In May 2020, the “Defund the Police” political movement arrived. Shortly thereafter, some elected officials pledged to refuse donations from law enforcement associations, such as unions.

“Almost always, policies have good intentions but unintended consequences. I will give the benefit of the doubt to the past, but let’s not make the same bad decisions again going forward,” Ryan said.

The meeting wasn’t about pointing fingers or accusations or falling into acidic discourse. Instead, he said, “I want to foster listening and understanding how this happened. And what it will take policy-wise to stop this from happening in the future.”

The Sutter Lawn meeting filled these goals. Police Chief Kathy Lester described tremendous police work behind identifying the suspect within three hours and quickly apprehending him.

But when a retired military officer asked about protecting ourselves with guns, Lester was adamant the police could protect us. I don’t fault her. Lester is an exceptional public servant. But if the facts make one thing obvious, it’s this: The police can’t protect us.

Mayor Darrell Steinberg, who often plays tennis at Sutter Lawn, attended the meeting. “I would literally do anything and everything to increase public safety in our city,” he said.
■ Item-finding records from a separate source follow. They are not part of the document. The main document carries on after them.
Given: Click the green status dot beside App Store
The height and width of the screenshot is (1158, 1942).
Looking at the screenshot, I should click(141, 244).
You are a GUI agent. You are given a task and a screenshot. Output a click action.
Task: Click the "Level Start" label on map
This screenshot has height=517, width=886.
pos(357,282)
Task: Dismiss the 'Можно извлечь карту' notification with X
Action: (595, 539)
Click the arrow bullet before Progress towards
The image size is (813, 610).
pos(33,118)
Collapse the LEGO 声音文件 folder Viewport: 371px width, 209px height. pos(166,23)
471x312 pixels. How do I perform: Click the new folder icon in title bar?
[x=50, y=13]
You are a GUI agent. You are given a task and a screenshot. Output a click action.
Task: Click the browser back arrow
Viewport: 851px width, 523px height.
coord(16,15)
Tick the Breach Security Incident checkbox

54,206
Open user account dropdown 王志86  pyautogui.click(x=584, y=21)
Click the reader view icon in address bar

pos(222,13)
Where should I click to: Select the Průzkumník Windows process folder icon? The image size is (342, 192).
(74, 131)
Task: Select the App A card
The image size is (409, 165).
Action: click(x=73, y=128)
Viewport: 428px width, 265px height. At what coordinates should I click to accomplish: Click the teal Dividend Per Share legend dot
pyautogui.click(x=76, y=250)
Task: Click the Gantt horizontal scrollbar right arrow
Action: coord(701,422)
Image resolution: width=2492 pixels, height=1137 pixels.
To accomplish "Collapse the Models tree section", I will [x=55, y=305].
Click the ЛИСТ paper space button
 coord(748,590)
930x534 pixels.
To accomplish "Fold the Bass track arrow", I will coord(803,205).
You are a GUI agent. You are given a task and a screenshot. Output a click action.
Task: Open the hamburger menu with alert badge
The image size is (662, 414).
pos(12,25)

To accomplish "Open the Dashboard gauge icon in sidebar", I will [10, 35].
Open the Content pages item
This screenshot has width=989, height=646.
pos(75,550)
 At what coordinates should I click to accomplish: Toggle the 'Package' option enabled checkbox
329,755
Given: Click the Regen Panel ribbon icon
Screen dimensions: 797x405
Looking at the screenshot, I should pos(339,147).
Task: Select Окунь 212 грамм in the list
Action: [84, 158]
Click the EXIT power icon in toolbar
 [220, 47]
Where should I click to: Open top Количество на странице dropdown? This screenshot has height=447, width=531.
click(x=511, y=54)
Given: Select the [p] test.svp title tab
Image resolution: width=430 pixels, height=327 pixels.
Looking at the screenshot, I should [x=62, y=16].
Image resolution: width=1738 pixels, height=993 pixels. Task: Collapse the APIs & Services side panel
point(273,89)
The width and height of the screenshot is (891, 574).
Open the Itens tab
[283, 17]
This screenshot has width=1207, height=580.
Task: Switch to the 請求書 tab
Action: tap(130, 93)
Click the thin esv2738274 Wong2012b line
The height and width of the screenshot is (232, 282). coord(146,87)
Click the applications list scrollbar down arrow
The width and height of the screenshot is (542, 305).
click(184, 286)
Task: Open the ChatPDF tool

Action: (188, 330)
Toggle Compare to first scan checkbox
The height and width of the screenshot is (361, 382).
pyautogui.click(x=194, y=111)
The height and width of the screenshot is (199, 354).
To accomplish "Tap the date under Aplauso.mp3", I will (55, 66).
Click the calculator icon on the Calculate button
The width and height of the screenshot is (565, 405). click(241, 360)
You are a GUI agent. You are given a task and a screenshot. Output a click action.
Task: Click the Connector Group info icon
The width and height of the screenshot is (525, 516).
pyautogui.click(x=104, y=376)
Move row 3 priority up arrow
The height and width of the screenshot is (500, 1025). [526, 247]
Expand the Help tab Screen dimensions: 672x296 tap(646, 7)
I believe Steinberg probably means well. But his help in passing Measure L last month means about $10 million a year from our city budget will permanently fund the nonprofit youth services industry, all on the hope that someday our city might be safer.

I respectfully challenge the mayor’s statement that he will “do anything and everything” for public safety. When he had the opportunity to avoid potential future cuts to safety, he caved to political favors and special interests.

Dan Tibbitts spoke from his heart, but it was grounded in the work he has been doing since his sister’s murder.

“Politicians who condone this travesty of justice killed my sister, and likely thousands more. Our skyrocketing crime is caused by our elected officials, despite everything they claim to be doing to stop it,” he said.

“Law enforcement must be part of any functioning community. Demonization of law enforcement is what we have today. Criminals are smart, hatefully smart,” Ryan said. “When they see and hear the Defund the Police and (no-money pledge) narratives gaining traction, they become emboldened and more brazen. It plays a large part as to why we are here today.”

I agree with Ryan. We all know people who have been victimized. We know terrific people who took the opportunity to move on to greener pastures and safer locations. These horrific incidents could have happened to anyone.

How many more times do we have to meet and grieve before we try to change our criminal justice policies and try something different?

“All of these ridiculous criminal policies that have proven to make us less safe and more vulnerable and have clearly been an 11-year failure that needs to be changed,” Ryan said at the meeting. “If not now, when?”